Books with a literary anchor on the longlist include that of former Chatto editorial director Jenny Uglow, also former chair of the Royal Society of Literature. She is nominated for Mr Lear: A Life of Art and Nonsense (Faber & Faber), chronicling her journey to make sense of Edward Lear's poems. Daniel Mendelsohn is longlisted for An Odyssey: A Father, A Son and an Epic (William Collins).
Representing popular science in the category, Mark O’Connell is on the list for To Be A Machine: Adventures Among Cyborgs, Utopians, Hackers, and the Futurists Solving the Modest Problem of Death (Granta Books) on transhumanism. He is joined by David France for his blend of social, medical and scientific history in How to Survive a Plague (Picador) that tells the story of the grassroots AIDS activists, many of whom suffered from the disease, who helped develop essential drugs in the fight against it.
The second book published by Granta on the longlist is Kapka Kasssabova's historic memoir Border: A Journey to The Edge of Europe (Granta Books), examining the border zone between Bulgaria, Turkey and Greece, also a meditation on the borders between cultures and ourselves.
Rounding off the longlist is Allan Jenkins’ memoir, Plot 29 (4th Estate), in which the author and Observer journalist reflects on the challenges of being a foster child and the therapeutic merits of gardening. His documentary of the same name was a 2012 Oscar nominee, won a Directors Guild Award and a Peabody Award, and was nominated for two Emmys.
Sir Peter Bazalgette, chair of judges, said all books on the longlist were "wonderful well-written" and "really contemporary". He was joined on the judging panel by science writer Anjana Ahuja, tenor Ian Bostridge, academic and writer Professor Sarah Churchwell and journalist and broadcaster Razia Iqbal.

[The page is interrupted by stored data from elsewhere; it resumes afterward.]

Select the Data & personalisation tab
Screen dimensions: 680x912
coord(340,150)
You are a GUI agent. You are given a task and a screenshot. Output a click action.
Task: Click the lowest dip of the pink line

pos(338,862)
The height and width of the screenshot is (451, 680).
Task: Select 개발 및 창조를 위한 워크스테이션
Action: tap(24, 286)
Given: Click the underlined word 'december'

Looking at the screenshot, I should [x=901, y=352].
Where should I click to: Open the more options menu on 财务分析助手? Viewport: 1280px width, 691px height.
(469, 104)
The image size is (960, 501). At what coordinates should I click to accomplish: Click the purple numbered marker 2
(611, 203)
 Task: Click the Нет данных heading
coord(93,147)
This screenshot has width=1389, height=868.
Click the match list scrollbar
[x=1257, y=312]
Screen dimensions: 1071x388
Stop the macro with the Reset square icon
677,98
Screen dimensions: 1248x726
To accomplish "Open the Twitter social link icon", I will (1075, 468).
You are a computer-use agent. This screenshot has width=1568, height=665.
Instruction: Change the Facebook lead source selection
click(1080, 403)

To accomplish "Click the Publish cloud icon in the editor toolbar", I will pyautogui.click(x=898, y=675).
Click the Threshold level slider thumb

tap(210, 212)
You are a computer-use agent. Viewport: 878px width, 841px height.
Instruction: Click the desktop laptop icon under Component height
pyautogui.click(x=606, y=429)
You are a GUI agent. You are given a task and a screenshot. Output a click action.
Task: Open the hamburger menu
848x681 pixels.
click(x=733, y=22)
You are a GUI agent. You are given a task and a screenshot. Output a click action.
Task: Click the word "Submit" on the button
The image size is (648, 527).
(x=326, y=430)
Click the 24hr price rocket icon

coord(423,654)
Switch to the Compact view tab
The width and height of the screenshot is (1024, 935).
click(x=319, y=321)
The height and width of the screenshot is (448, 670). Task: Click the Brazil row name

“Two sweaty hours in a small room… but eventually white smoke. We’re really excited about this longlist," said Bazalgette. "We’ve got history, science, biography, polemic and memoir. But two things link them all – they’re wonderfully well-written and they’re really contemporary.”
The shortlist for the 2017 award will be announced on 6th October and the winner on 16th November.